July 15, 2016 | Addiction & Recovery
Hiring Employees in Recovery
By Theresa Lewber
Burlington Labs Director of HR & Patient Services
David Sack, M.D., CEO of Elements Behavioral Health, posted an article on the Addiction Recovery blog about the benefits, and the risks, of hiring employees in recovery. We shared this blog post widely on our social media channels, and asked our Director of Human Resources, Theresa Lewber, to share her own thoughts on Burlington Labs’ longstanding practice of hiring employees in recovery.
Dr. Sack set up this discussion well in the opening of his blog:
“It may seem counterintuitive that people whose lives were once dominated by drugs or alcohol could turn around and become a company’s most valuable asset. Yet many corporate executives have discovered that giving recovering addicts a second chance at success is more than charitable outreach to a disadvantaged group; it’s good business.
“People in recovery are a tremendous asset in the treatment community. They have firsthand knowledge of the disease and a great deal of passion for helping others. When combined with professional training and education, these individuals develop the skills to understand the complexities of addiction and co-occurring disorders and meet the demands of working with addicted clients.”
Here at Burlington Labs, we couldn’t agree more. As we’ve grown from 2 to 180 employees over 10 years, we’ve worked with upwards of a dozen employees during that time who were following their own personal paths of recovery. Out of all of those people we took a chance on, we have had very few situations where the employee was unable to make this a successful employment opportunity. In fact, there have been employees who have used their experience at Burlington Labs to further their careers because of the fair chance they were given.

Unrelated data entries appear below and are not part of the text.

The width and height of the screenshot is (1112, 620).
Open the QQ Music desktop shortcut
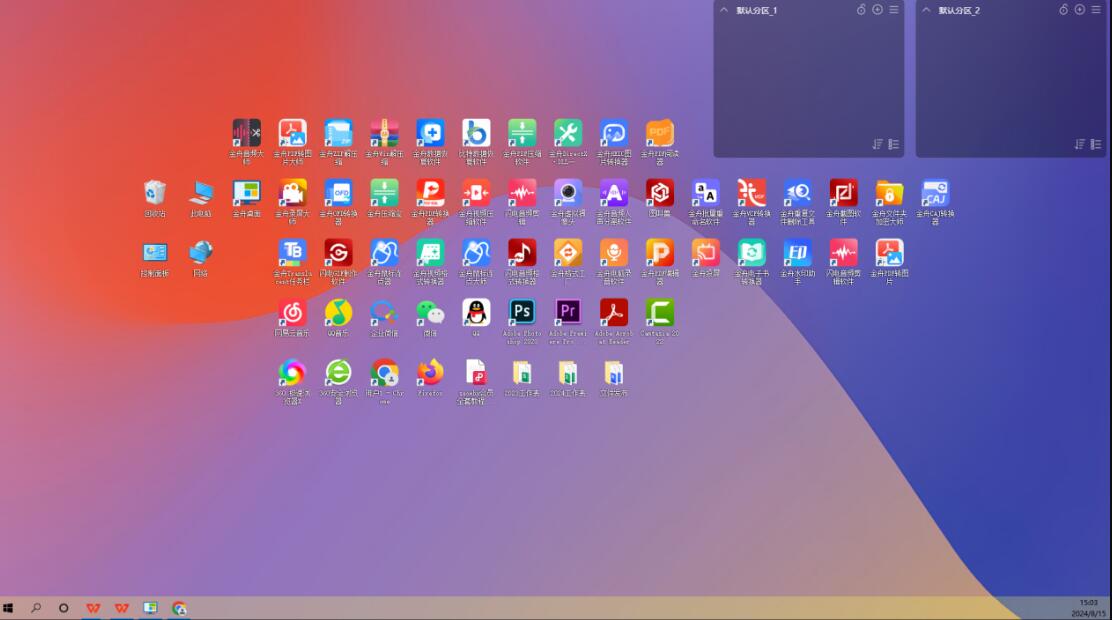338,312
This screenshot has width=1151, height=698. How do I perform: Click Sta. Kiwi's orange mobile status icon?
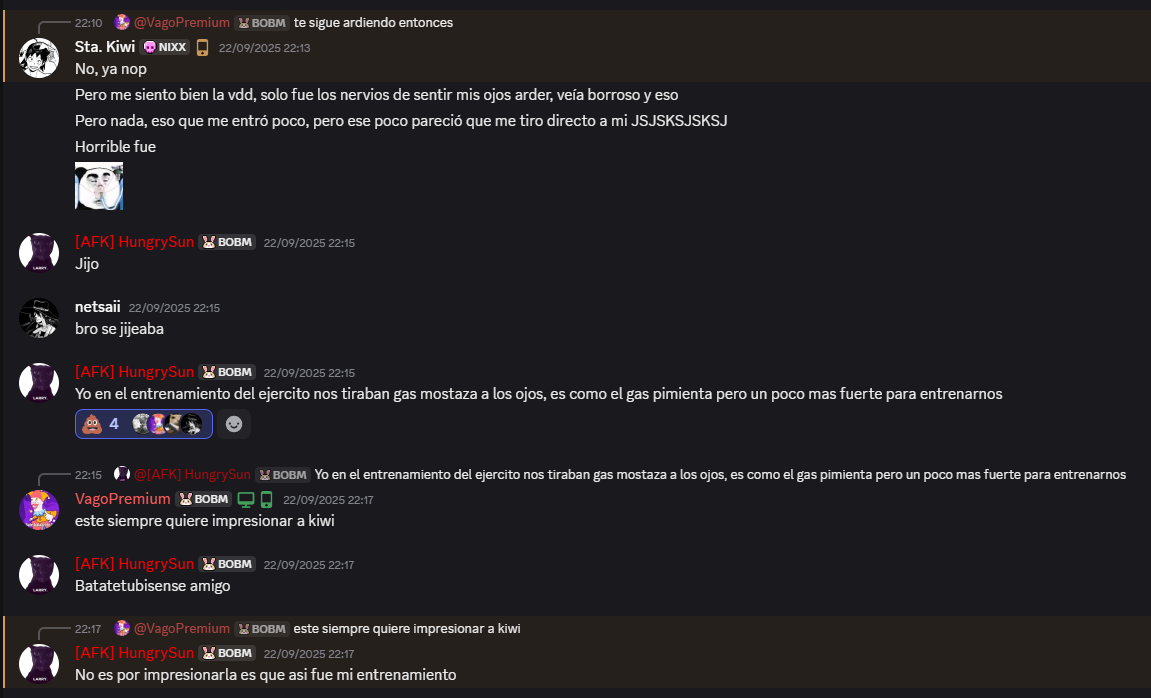[203, 48]
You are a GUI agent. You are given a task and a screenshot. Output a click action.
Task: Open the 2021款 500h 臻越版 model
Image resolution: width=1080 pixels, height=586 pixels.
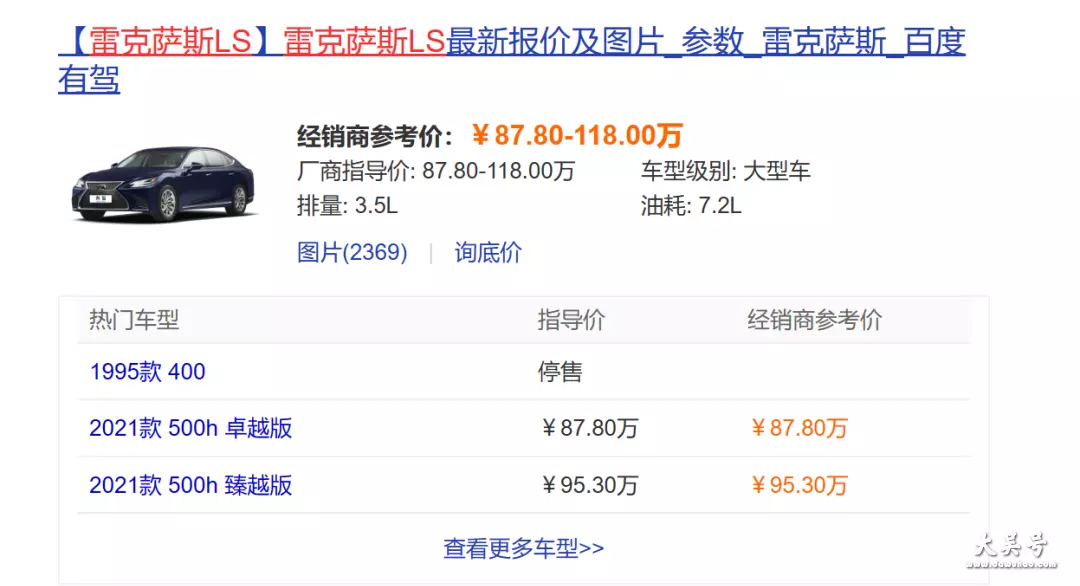coord(190,486)
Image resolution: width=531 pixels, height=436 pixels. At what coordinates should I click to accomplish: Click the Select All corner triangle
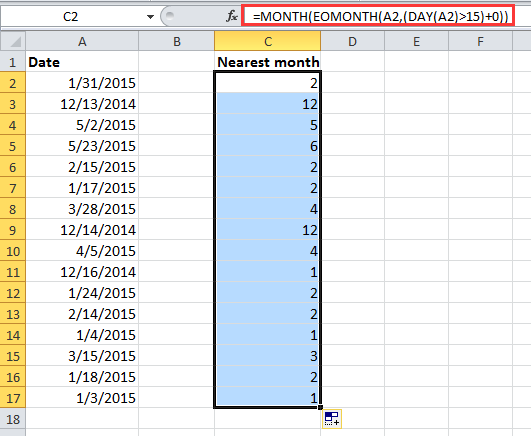13,41
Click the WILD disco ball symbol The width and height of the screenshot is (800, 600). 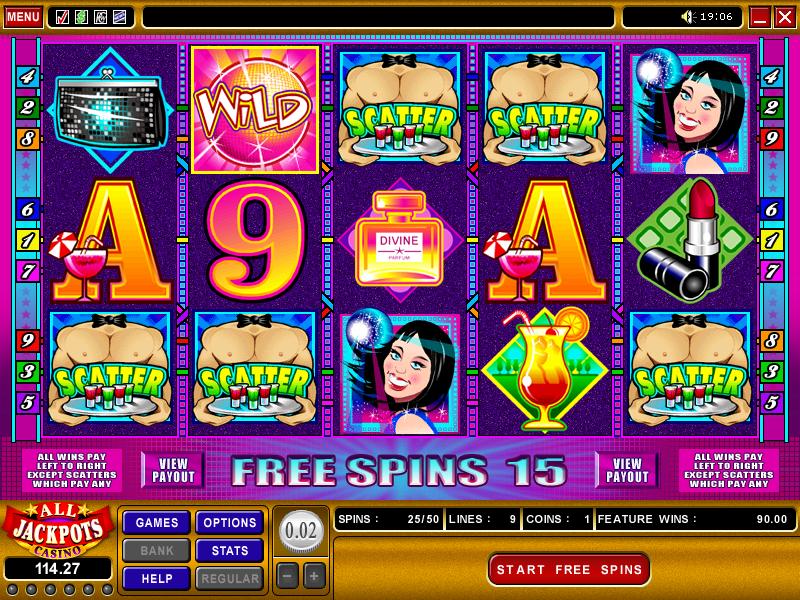(255, 109)
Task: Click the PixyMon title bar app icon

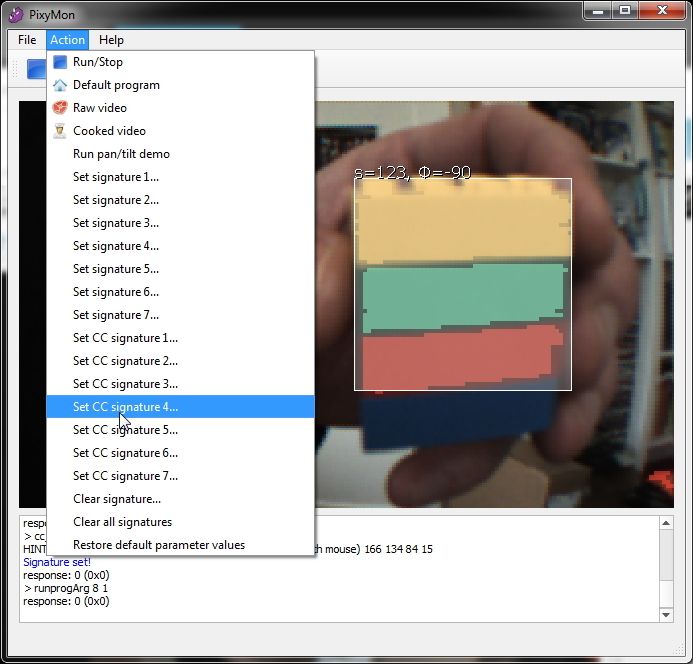Action: [14, 12]
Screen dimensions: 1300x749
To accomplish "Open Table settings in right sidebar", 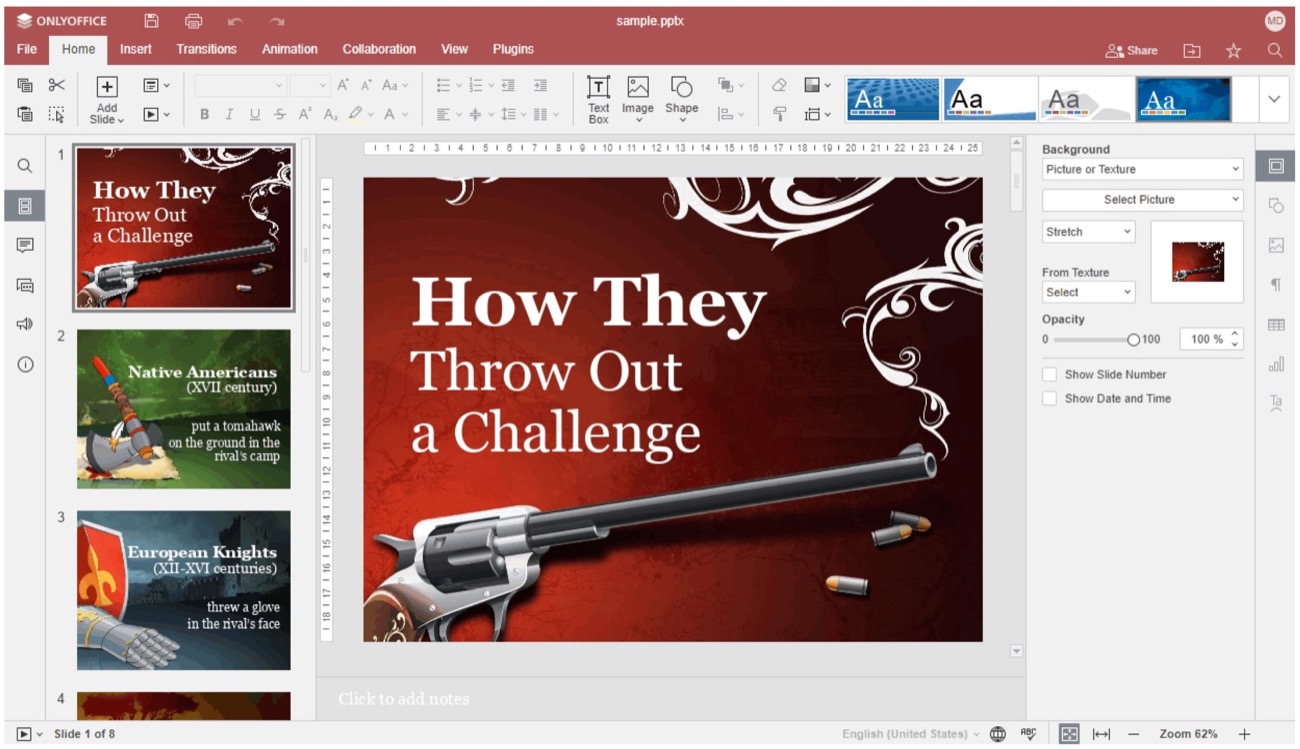I will pos(1276,325).
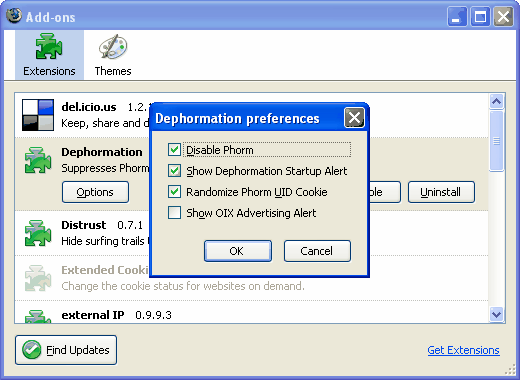Select the del.icio.us extension icon

(38, 115)
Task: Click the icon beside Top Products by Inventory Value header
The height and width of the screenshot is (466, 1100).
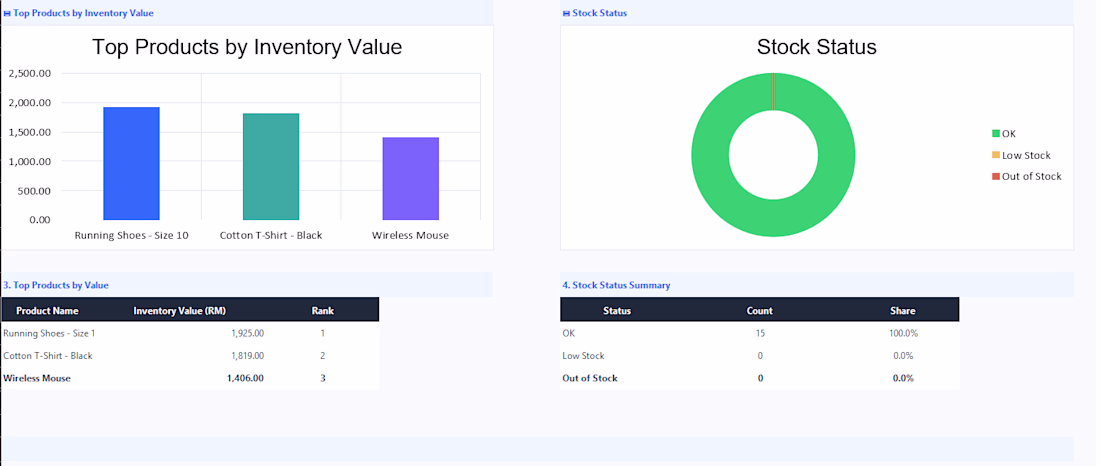Action: (x=7, y=13)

Those employees in recovery – starting with our Co-Founder and CEO -- are some of our strongest leaders and most visible spokespeople. They include our Chief Financial Officer, several of our Sales Representatives and Account Managers, members of our Patient Services, Finance, and Billing departments, and our Addiction Education Specialist, Ed Baker, who travels around the country educating groups about the mechanics of addiction (and writes the “Continuing Ed” newsletter column and blog). Their firsthand experiences as patients and as treatment providers help us connect more deeply with our customers, deliver outstanding service that understands and often anticipates patients’ and providers’ needs, and keep us focused on our mission.
As far as supervising and mentoring these employees on a day-to-day basis, my HR team has found that they are among our most motivated team members. Oftentimes, landing their job at Burlington Labs was what gave them an opportunity to get their lives back – and it was an opportunity most other companies were not willing to extend to an applicant with long lapses in their work history or, in some cases, criminal records. These individuals are loyal and committed to the company that was willing to take a chance on them.
And it’s certainly no accident that the words we often use to describe these employees closely mirror the 12 principles of recovery: integrity, honesty, excellence and humility. Not only do these principles form the cornerstones of most treatment and recovery programs, but they’re also the traits of a true professional.
There are, of course, risks associated with hiring someone in recovery – but there are risks associated with any new hire. We follow a rigorous interviewing process that devotes a good amount of time to exploring the applicant’s relationship to issues surrounding addiction. For employees who are not personally in recovery, this portion of the second interview allows us to explore their attitudes about those suffering from addiction; individuals who blame the patient or believe addiction is a sign of moral failure do not fit in with our company culture.
For employees who do have personal experience with addiction, that interview becomes an opportunity to self-disclose. Those who are comfortable taking that risk of opening up to their potential employers and co-workers about their experience, and how they grew from it, are soon rewarded with a response from our company leadership that immediately communicates our culture of acceptance, understanding and compassion. And those applicants tend to be great fits for Burlington Labs.
We’ve found, in our experience, that the extra support and mentoring that may be needed at the beginning of these employees’ tenure, to make sure they have the stability and self-confidence to succeed at their job, as well as allowing scheduling flexibility over the course of their employment to allow them to attend meetings and practice self-care – is an investment that almost certainly pays off.